Un castor trasladando hacia un canal las ramas que después cortará en trocitos. Estos animales pueden palpar, arrastrar, empujar, tirar, dirigir y arañar con sus dos manos, con las cuales cargan a sus crías como las madres humanas a sus bebés. (Rep. García)
Los antepasados de los castores carecían obviamente de herramientas, más para derribar álamos, sauces y otros tallos gruesos utilizaron el duro marfil de sus incisos, la virtud de estos para crecer a medida que se desgataban por el roce y su habilidad de roedores titulares. Estos animales pueden cercenar en apenas un cuarto de hora, un tallo de quince centímetros de diámetro. Es cierto que no prevén el lado hacia donde caerá el árbol y por eso a veces trabajan en vano, ya que el mismo puede recostarse en las ramas del vecino o desplomarse hacia la parte del opuesto del río, donde el cuadrúpedo fabrica su refugio.

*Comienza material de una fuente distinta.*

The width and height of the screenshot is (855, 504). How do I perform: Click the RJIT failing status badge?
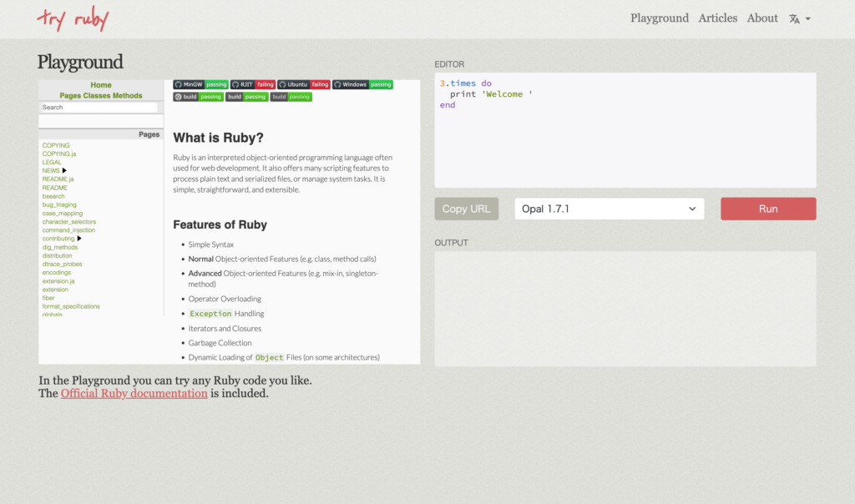(253, 84)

El acceso a la vivienda se hace por túneles que desembocan en el lecho del río y por lo que estos animales ascienden hasta la parte seca de sus domicilios. De este modo los castores se aseguraron de una fortaleza a la que ellos podían escapar en caso de peligro, si el riesgo de que sus posibles depredadores se improvisaran una rica cena con sus carnes, que no son tan exiguas, ya que pesan hasta veintisiete kilogramos, en la que no se incluye la espesa y hermosa pelambre, con que se protegen de las heladas invernales pues son pobladores de la zonas templadas de Eurasia y Norteamérica. Hasta el siglo XVIII fueron objeto de un atroz exterminio por parte de los tramperos que comerciaban con sus piezas.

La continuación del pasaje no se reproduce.